OJK Akan Berdiskusi Dengan Industri Soal Iuran
Utama

OJK Akan Berdiskusi Dengan Industri Soal Iuran

Perbanas masih berharap iuran OJK diambil dari iuran pelaku industri jasa keuangan yang diserahkan kepada pengawas sebelumnya.

M agus yozami/ant
Bacaan 2 Menit
Ketua Dewan Komisioner OJK terpilih, Muliaman D Hadad. Foto: Sgp
Ketua Dewan Komisioner OJK terpilih, Muliaman D Hadad. Foto: Sgp

Pelaku industri jasa keuangan diminta tak terlalu mengkhawatirkan soal iuran yang nantinya akan diberikan kepada lembaga Otoritas Jasa Keuangan (OJK). Ketua Dewan Komisioner OJK terpilih, Muliaman D Hadad, berjanji akan kembali mendiskusikan hal itu secara terbuka agar semua pihak bisa saling memahami.

“Meski undang-undang memungkinkan itu, tapi akan kami diskusikan kembali dengan pelaku industri mengenai konsep dan mekanismenya,” kata Muliaman setelah sidang paripurna DPR merestui dirinya sebagai Ketua DK OJK, Selasa (26/6).

Dia menjelaskan, perlunya diskusi dengan pelaku industri agar pelaksanaan tugas OJK ke depan bisa berjalan efektif dan akuntabel. Menurutnya, pengenaan iuran pada lembaga sejenis dari pelaku industri juga terjadi di luar negeri. Oleh sebab itu, ia berharap pelaku industri di Tanah Air dapat memahami secara seksama maksud dari iuran tersebut.

Sejauh ini, belum ada nilai tetap berapa besaran iuran yang harus dikeluarkan pelaku industri jasa keuangan kepada OJK. Untuk itu, Muliaman mengaku sedang mencari pola dan konsep untuk dijadikan acuan dalam pengambilan pungutan.

“Sekarang sedang kita cari pola mana yang bisa dijadikan acuan. Pada waktunya akan kita sampaikan, termasuk nilai-nilainya,” ujarnya.

Ketua Umum Perhimpunan Bank-Bank Umum Nasional (Perbanas), Sigit Pramono, berharap iuran OJK yang diwajibkan kepada pelaku industri jasa keuangan diambil dari iuran yang selama ini dibayarkan kepada otoritas sebelumnya, yakni Lembaga Penjamin Simpanan (LPS), Badan Pengawas Pasar Modal dan Lembaga Keuangan (Bapepam-LK) serta Bank Indonesia (BI). Hal itu mengingat berkurangnya tanggung jawab pengawasan oleh lembaga-lembaga tersebut.

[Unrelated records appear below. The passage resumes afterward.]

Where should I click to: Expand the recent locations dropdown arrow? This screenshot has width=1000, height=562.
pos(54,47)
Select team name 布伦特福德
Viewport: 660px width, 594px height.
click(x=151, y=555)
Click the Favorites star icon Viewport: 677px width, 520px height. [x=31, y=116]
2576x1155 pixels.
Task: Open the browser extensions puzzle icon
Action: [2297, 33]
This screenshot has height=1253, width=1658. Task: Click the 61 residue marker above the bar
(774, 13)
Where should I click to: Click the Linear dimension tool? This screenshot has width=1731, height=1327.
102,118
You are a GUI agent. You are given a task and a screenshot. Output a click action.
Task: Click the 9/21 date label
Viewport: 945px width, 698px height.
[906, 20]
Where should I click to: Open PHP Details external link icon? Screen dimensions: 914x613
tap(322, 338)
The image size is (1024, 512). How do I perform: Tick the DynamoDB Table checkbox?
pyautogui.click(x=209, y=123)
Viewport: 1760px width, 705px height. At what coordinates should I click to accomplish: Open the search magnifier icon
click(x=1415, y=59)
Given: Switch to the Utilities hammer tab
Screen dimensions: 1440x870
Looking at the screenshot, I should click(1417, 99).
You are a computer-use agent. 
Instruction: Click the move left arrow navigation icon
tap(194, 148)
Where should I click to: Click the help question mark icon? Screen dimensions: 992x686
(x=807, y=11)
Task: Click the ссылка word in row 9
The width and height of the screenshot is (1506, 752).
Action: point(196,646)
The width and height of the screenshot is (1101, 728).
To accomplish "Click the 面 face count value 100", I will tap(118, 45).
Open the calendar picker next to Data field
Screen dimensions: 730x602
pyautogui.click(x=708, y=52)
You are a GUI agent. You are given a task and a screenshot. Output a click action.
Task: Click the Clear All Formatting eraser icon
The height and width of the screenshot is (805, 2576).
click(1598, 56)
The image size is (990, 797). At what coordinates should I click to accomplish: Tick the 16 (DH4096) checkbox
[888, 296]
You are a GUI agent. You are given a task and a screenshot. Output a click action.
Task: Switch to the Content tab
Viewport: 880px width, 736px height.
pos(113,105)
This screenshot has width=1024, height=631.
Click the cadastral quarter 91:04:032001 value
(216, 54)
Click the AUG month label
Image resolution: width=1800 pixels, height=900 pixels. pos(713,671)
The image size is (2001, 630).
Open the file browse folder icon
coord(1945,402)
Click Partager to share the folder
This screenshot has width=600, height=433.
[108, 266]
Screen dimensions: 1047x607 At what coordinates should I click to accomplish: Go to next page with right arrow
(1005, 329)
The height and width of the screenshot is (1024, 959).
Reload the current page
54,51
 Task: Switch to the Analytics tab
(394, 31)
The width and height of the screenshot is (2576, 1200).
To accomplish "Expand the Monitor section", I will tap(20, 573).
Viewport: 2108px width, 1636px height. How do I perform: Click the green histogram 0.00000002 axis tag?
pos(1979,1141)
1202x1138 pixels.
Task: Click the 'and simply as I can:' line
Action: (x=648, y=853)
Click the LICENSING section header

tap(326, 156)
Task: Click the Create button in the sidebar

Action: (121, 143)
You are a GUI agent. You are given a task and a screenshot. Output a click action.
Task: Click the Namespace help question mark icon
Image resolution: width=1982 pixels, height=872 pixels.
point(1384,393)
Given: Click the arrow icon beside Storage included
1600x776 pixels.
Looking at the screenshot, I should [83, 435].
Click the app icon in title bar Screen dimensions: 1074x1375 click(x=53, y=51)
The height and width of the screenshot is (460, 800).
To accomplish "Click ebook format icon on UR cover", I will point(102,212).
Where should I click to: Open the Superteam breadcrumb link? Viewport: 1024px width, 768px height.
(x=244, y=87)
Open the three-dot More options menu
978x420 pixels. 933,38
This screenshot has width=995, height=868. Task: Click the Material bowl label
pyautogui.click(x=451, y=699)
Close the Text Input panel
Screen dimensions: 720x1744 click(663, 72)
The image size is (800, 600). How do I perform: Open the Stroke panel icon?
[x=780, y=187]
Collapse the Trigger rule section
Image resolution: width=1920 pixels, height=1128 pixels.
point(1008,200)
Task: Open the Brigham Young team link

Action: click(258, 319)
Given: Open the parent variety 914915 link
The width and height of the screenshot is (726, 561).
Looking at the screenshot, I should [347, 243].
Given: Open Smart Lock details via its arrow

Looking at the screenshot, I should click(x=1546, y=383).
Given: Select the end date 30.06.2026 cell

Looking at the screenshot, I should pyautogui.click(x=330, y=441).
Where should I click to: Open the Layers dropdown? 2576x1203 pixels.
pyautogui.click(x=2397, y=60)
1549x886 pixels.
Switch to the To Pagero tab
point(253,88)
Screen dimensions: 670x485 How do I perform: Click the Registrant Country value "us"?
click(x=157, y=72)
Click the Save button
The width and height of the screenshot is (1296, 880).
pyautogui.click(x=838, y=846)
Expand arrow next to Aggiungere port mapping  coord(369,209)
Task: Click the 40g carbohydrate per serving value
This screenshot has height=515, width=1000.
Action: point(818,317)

Sigit menerangkan, jika ke depan sejumlah bank dinyatakan sehat dan LPS tidak perlu melakukan penyelamatan bank, artinya dana yang dipungut dari bank tidak digunakan sama sekali. Menurutnya, dana itu bisa disalurkan untuk mendukung OJK.

Begitu juga dengan BI, dana pengawasan perbankan di BI pasca pengalihan tanggung jawab pengawasan kepada OJK bisa dialihkan karena ruang lingkup pengawasan BI akan menjadi terbatas. Meski industri jasa keuangan nantinya sepakat memberikan iuran kepada OJK, Sigit berharap jumlah pungutan tidak besar. Pasalnya, iuran yang besar dapat menambah beban pelaku industri.

“Kami minta yang paling kecil jumlahnya, sekecil-kecilnya, supaya tidak berat karena kami telah membayar ke LPS dan lembaga lainnya,” kata Sigit.

Iuran kepada OJK sendiri diatur dalam Pasal 34 sampai Pasal 37 UU No. 21 Tahun 2011 tentang OJK. Wakil Ketua Komisi XI DPR Harry Azhar Azis mengatakan, DPR dan pemerintah sepakat pungutan atas industri jasa keuangan dibuat melalui peraturan pemerintah setelah DK OJK terbentuk.

Harry sendiri mengaku netral soal besaran iuran OJK nantinya. Yang pasti, katanya, DK OJK wajib melakukan konsultasi dengan berbagai pihak, termasuk DPR tentang pungutan tersebut. Harry yakin masalah ini bisa diatur karena sudah banyak masukan model iuran yang nantinya akan dibebankan ke industri jasa keuangan.

“Tapi memang ada baiknya untuk satu hingga dua tahun iuran OJK dibiayai oleh APBN, hingga akhirnya industri bisa melihat manfaat dari lembaga ini,” kata Harry.